Important Additional Information
On January 24, 2025, the Company filed a Management Information and Proxy Circular (as may be amended or supplemented from time to time, the 'Circular') and WHITE Proxy Card with the SEC and on the System for Electronic Document Analysis and Retrieval ('SEDAR+') in connection with its solicitation of proxies in support of four director candidates to the Board at the 2025 annual general meeting of shareholders of the Company to be held on March 17, 2025 (including any adjournments, reschedulings, continuations or postponements thereof, the 'Meeting').
On January 25, 2025, the Company received a letter pursuant to Rule 14a-19(b) under the Securities Exchange Act of 1934, as amended (the 'Exchange Act'), from KWM purporting to provide notice of KWM's intent to solicit proxies in support of four director candidates in opposition to the Company's four director candidates. In addition to satisfying the SEC's universal proxy rules, KWM must also comply with the advance notice requirements under the Company's Articles (the 'Advance Notice Policy') in order to nominate a candidate for election to the Board. At this time, the Company has not received a timely, valid and compliant notice pursuant to both U.S. securities laws and the Advance Notice Policy. In the event that the Company determines that is has received a timely, valid and compliant notice under the U.S. securities laws and the Advance Notice Policy, then the Company will file revised proxy materials, including a new proxy circular and new WHITE Universal Proxy Card, with the SEC and SEDAR+ in connection with the Meeting. If necessary, shareholders will be able to obtain the new proxy circular, any amendments or supplements to the new proxy circular and other documents filed by the Company with the SEC and SEDAR+ at no charge at the SEC's website at www.sec.gov and on SEDAR+ at www.sedarplus.com. Copies will also be available at no charge at the Company's website at https://quipthomemedical.com/sec-filings/.

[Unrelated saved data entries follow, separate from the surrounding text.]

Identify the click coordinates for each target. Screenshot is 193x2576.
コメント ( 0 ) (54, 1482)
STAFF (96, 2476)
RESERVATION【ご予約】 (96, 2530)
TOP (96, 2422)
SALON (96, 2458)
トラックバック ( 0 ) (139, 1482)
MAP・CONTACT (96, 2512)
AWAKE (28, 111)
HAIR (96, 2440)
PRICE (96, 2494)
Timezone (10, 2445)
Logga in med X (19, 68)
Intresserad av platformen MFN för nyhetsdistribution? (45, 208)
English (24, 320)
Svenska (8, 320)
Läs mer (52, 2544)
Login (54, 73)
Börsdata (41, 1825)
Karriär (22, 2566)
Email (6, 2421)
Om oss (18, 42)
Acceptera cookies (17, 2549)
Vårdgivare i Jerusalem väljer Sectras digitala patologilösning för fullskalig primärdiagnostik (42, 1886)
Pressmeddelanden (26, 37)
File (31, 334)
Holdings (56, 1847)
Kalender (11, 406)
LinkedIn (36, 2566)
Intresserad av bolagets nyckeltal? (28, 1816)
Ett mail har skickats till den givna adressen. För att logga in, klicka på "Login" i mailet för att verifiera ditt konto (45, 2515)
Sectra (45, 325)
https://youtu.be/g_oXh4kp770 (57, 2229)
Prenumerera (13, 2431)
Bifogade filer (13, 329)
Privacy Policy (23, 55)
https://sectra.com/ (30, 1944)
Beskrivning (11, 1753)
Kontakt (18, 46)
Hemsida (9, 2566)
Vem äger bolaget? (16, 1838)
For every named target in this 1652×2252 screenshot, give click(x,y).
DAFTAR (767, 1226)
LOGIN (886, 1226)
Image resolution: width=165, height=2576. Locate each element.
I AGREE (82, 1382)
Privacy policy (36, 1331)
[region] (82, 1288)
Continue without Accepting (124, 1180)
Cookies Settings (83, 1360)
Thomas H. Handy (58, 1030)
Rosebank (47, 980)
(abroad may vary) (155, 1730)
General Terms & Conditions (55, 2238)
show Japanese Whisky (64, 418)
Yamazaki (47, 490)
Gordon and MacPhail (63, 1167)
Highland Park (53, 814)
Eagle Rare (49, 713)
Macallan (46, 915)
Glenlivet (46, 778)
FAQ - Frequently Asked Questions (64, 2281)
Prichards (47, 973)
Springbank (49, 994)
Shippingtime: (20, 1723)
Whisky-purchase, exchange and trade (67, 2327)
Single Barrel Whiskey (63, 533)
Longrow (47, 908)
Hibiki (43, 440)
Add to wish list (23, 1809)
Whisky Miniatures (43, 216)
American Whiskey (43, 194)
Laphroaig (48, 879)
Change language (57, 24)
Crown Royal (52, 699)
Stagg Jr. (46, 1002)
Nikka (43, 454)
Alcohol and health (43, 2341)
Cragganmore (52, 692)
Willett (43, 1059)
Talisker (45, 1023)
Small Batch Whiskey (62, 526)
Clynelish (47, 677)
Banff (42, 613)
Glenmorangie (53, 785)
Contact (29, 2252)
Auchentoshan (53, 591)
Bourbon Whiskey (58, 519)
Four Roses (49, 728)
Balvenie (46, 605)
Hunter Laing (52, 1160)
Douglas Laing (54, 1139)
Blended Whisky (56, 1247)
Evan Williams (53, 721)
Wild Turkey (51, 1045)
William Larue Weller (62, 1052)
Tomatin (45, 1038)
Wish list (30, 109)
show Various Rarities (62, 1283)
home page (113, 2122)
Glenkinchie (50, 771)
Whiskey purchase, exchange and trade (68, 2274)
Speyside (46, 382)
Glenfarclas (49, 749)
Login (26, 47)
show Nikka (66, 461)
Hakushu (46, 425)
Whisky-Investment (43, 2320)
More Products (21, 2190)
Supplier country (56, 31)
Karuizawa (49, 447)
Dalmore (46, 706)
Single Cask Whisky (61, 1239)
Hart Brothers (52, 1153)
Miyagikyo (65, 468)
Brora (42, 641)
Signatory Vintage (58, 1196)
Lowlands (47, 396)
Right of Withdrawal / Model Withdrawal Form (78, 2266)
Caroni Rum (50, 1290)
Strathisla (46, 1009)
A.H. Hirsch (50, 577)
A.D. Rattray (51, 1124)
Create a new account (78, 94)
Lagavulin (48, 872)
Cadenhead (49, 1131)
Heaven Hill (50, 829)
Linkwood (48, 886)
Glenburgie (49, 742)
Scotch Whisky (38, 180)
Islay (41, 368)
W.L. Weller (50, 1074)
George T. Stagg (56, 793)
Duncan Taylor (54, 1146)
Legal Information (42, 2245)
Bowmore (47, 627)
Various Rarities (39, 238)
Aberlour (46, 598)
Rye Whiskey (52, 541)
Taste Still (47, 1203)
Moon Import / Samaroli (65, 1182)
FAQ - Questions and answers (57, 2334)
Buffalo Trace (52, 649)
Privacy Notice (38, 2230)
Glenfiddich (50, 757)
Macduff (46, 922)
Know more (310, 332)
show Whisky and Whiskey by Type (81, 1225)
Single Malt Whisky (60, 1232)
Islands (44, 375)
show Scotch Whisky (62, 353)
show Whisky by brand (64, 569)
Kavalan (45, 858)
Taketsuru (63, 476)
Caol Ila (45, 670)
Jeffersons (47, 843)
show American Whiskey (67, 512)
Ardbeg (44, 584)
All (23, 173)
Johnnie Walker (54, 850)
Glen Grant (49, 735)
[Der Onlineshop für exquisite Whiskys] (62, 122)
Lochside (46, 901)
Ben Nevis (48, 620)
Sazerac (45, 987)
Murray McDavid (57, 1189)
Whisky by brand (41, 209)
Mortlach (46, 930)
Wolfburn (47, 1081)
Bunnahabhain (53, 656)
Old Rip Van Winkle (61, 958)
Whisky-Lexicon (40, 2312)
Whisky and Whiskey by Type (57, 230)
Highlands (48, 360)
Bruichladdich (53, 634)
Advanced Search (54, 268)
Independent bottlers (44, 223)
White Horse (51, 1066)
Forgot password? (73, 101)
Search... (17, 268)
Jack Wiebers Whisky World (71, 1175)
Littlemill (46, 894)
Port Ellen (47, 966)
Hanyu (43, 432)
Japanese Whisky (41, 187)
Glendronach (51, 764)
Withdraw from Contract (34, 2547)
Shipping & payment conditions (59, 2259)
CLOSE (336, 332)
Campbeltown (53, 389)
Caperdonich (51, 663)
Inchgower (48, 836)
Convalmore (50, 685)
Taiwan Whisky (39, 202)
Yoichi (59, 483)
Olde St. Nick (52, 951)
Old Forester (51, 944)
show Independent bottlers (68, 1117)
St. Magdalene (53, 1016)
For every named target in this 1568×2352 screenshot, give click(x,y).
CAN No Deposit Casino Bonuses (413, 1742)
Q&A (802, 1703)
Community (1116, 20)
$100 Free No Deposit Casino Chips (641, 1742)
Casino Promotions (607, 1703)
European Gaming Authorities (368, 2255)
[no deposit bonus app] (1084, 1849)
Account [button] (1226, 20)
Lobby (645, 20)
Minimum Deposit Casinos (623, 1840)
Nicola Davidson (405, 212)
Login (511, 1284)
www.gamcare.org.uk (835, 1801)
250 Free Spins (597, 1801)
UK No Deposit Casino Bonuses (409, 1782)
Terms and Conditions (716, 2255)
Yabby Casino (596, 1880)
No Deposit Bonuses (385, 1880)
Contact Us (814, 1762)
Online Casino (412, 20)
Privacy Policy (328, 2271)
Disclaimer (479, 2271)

SHAREHOLDERS OF THE COMPANY ARE STRONGLY ENCOURAGED TO READ THE CIRCULAR, ACCOMPANYING WHITE PROXY CARD AND ALL OTHER RELEVANT DOCUMENTS THAT MAY BE FILED WITH, OR FURNISHED TO, THE SEC AND SEDAR+ (INCLUDING, IF NECESSARY, A NEW PROXY CIRCULAR AND WHITE UNIVERSAL PROXY CARD) CAREFULLY AND IN THEIR ENTIRETY IF AND WHEN THEY BECOME AVAILABLE, AS THEY WILL CONTAIN IMPORTANT INFORMATION ABOUT THE MEETING.
Participant Information
The Company, its directors (Gregory Crawford, Chairman of the Board and Chief Executive Officer, Mark Greenberg, Dr. Kevin A. Carter and Brian J. Wessel) and certain of its executive officers (Hardik Mehta, Chief Financial Officer) are 'participants' (as defined in Section 14(a) of the Exchange Act) in the solicitation of proxies from the Company's shareholders in connection with matters to be considered at the Meeting. Information about the compensation of our non-employee directors and our named executive officers is set forth in the section of the Circular titled 'Executive Compensation,' which commences on page 15 and is available here. Information regarding the participants' holdings of the Company's securities can be found in the section if the Circular titled 'Voting Securities and Principal Holders,' which commences on page 3 and is available here. Updated information regarding the identity of potential participants, and their direct or indirect interests, by security holdings or otherwise, will be set forth in the new proxy circular, if necessary, and in other materials that may be filed with the SEC and SEDAR+ in connection with the Meeting.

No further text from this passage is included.